In his final season for Binghamton wrestling, Lou DePrez secured Bearcat records and ended his career as the winningest wrestler in program history with 156 career victories and a fifth NCAA tournament appearance. Coming off an injury, DePrez tallied 25 wins on the season, eventually taking home third place at the EIWA Championships before finishing his season in the NCAA quarterfinals. In recognition of his accomplishments on the mat this past season, DePrez has been selected as the Pipe Dream Male Athlete of the Year.

“It’s a great accomplishment,” DePrez said. “There are a lot of great athletes [at Binghamton]. I’ve really had great support that I’ve been able to lean on over the years with the coaching staff and as a team. Ending my career wearing the green and black singlets is something I’ve always wanted to do. There wouldn’t be any other place I’d want to go wrestling-wise than [Binghamton].”

DePrez began the season as an assistant on head coach Kyle Borshoff’s staff as he rehabbed an injury that ended his previous season. He returned to action by securing first place in the 197-pound bracket at the Sheridan Tournament, followed by another first place at the Franklin & Marshall Open. DePrez would go on to win 10 of his 11 dual matches for the season, defeating opponents from EIWA rivals including nationally ranked Cornell and Navy.

“At the end of the day [this season] is not exactly what I wanted goal-wise at the end of the year, falling short with a couple matches,” DePrez said. “I’m a little disappointed with the end of the year result but getting back from a 10-month injury and doing what I did — there’s something to look back at and feel proud of.”

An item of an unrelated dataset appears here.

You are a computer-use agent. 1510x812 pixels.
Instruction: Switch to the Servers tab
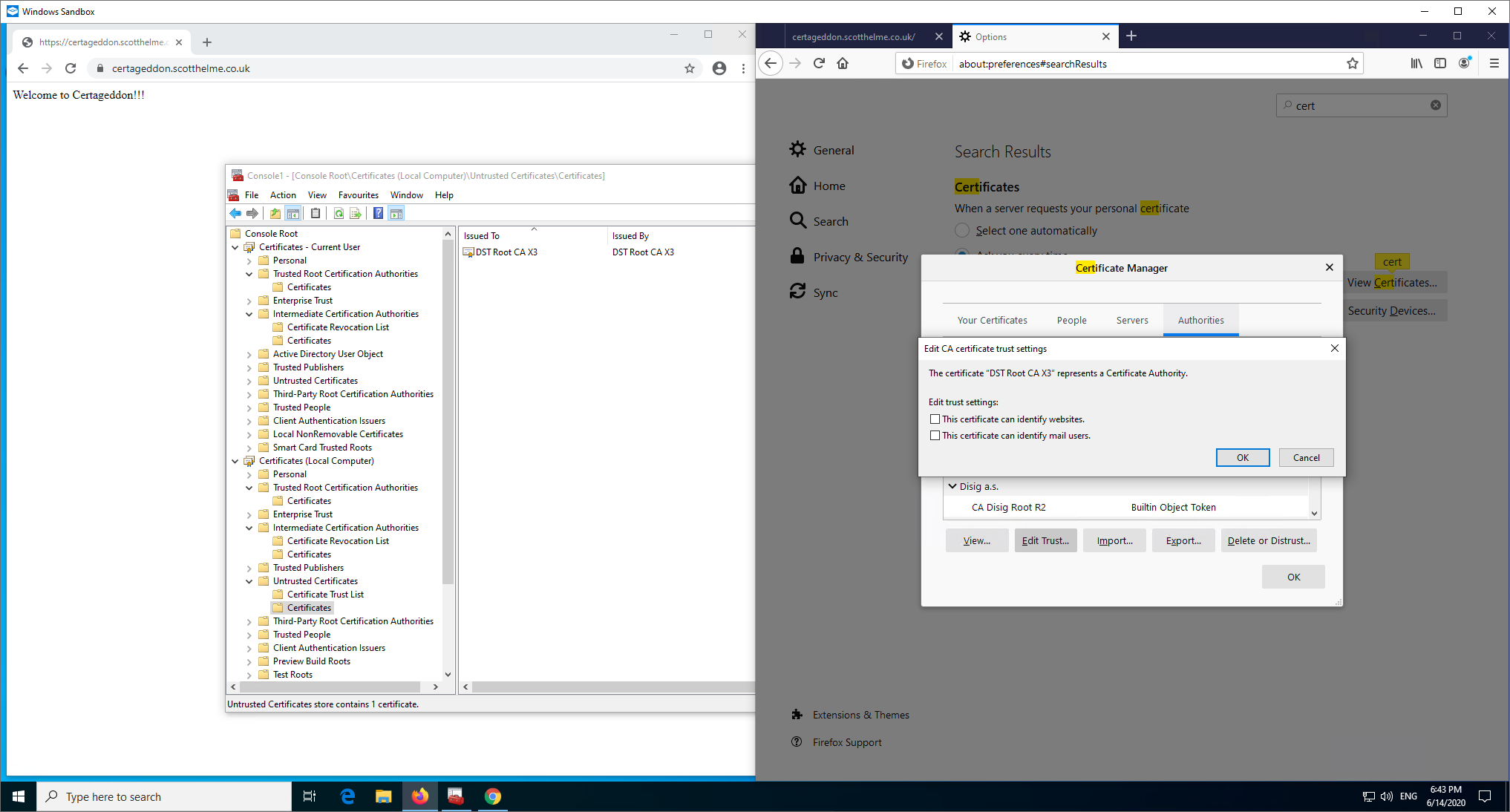click(1131, 321)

DePrez entered the EIWA tournament as the third seed, collecting wins over opponents from American University and Franklin & Marshall before a matchup with a Cornell opponent in the semifinals. Though he had defeated his Cornell opponent in the regular season, DePrez suffered a 4-1 decision loss that forced him into the consolation bracket. DePrez got back to work, knocking out his opponents from Penn and Columbia to earn third place in the 197-pound bracket.

“My goal was to win it, but I lost a close match to [Cornell opponent] that I beat earlier in the year,” DePrez said. “I was dealing with some injuries, but wrestling back for third was definitely something that I’ll look back and say I’m glad I did. Qualifying for [the NCAA tournament] was the big takeaway from the [EIWA] conference tournament.”

As the sixth seed in the NCAA tournament, DePrez defeated his opponents from Oklahoma State and Minnesota to earn his ninth and 10th career victories at an NCAA event. DePrez then fell to his opponent from South Dakota State before an overtime loss to his Little Rock opponent ended his storied career as a Bearcat.

“I thought I wrestled pretty well, but I gave up a lot of points in my quarterfinal match and didn’t wrestle exactly how I wanted to [in the quarterfinals],” DePrez said. “I’ve seen some success and a bunch of others have seen success, and I think that’s something to be proud of and show other guys coming onto the team or who are interested in [Binghamton] that we can succeed and win important matches.”

For his career, DePrez is the only two-time All-American in Binghamton wrestling history, while also becoming the first three-time EIWA individual champion. He also garnered the Academic Achievement Award from the conference this past season for his work in the classroom. Reflecting on his career, DePrez — whose three brothers also wrestled for Binghamton — described the significance of his time as a Bearcat.

“Over the seven years I’ve been wrestling for [Binghamton] I’ve really tried to improve the team culturally, but also as a coach last year getting the guys to improve on their skill set,” DePrez said. “That was always something I wanted to do when I committed to [Binghamton]. I believe that’s something me and my brothers have done as we’ve all wrestled for [Binghamton]. We’re always on the cusp of top 20 [in the country], or right in the top 25. That wasn’t always the case, so that speaks to what we’ve been able to accomplish and what [Borshoff] has brought to the table.”

With his career on the mat coming to a close this past season, DePrez will return to Binghamton as an assistant coach, looking to continue making a difference within the wrestling program he made a profound impact on during his career.

“Right now, I’m on staff as an assistant coach and just getting ready for the incoming freshman,” DePrez said. “Getting ready for summer training, recruiting and finding guys that are a good fit for our team while getting the guys ready for accomplishing their goals now.”